Quei “veci” che ci insegnano
Tante piccole storie della grande adunata alpina hanno colpito, hanno sorpreso, hanno commosso, hanno coinvolto. Per noi l’immagine indimenticabile è quella di migliaia di volti di vecchi, i “veci” nel linguaggio delle penne nere: volti rugosi, segnati, sotto i cappelli. Volti di ottantenni e qualche novantenne. Migliaia di irriducibili persone normali, che hanno impartito a tutti una lezione corale. Loro sono vecchi, e insegnano fiducia a tutti gli italiani. Sono sempre lì, tutti lì, tranne quelli che di adunata in adunata (la prossima l’anno venturo ad Asti) “vanno avanti”. Cioè lasciano la penna nera e questo mondo.
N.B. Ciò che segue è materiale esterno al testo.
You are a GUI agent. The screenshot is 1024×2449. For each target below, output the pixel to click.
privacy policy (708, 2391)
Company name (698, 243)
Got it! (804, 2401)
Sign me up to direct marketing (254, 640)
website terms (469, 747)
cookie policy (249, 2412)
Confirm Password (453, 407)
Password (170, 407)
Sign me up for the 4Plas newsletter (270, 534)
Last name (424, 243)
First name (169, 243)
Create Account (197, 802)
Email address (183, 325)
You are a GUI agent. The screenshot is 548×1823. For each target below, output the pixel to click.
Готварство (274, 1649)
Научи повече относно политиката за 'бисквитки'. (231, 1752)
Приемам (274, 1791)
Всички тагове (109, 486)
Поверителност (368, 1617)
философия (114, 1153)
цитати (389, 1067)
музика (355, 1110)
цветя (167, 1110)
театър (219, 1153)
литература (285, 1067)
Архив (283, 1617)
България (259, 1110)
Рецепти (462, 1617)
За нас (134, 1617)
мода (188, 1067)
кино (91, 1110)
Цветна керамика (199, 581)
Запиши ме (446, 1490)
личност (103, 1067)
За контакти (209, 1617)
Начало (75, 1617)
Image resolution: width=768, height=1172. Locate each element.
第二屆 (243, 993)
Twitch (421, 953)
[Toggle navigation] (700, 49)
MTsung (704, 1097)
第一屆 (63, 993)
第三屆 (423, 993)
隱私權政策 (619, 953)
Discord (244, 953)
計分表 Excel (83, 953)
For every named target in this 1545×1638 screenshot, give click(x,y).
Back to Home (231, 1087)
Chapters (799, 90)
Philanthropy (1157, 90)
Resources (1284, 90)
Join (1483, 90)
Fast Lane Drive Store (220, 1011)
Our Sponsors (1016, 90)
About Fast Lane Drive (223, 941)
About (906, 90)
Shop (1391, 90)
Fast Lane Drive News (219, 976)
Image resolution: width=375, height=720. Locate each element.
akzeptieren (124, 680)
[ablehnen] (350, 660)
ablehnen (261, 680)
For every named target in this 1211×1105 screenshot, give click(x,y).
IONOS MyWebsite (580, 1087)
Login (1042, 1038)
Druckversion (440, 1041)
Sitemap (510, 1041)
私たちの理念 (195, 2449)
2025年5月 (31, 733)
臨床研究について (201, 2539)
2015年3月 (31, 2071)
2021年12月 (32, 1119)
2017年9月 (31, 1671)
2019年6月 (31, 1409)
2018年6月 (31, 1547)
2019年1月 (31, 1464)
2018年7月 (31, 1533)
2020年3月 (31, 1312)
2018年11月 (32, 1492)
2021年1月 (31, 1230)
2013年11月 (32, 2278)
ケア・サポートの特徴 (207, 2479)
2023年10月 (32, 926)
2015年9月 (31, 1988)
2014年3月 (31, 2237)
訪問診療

Anche questo modo scarno e poetico di parlare di chi se ne va, colpisce e insegna.
In un’Italia sempre più nervosa, sfiduciata, pronta al litigio e alla rissa da cortile, graffiante e velenosa nei confronti di governi e autorità (chiunque sia momentaneamente al potere) , tra giovani senza presente e senza futuro, sgomentati da una vita precaria, ci sono migliaia di vecchi che ci danno lezione di concretezza, forza e fiducia. Ci esortano a credere, a fare, a sventolare bandiere. Nel nostro caso, anche a ricostruire ciò che è diruto. E’ una cura antiossidante, un farmaco rigenerante in dosi da cavallo, anzi da mulo. Quei veci insegnano, a L’Aquila sono arrivati e poi ripartiti 300.000 professori di vita. Niente e nessuno poteva dare un esempio più eloquente. Chi era incredulo, anche chi si lascia andare al pessimismo e al dissolvimento, ha imparato qualcosa.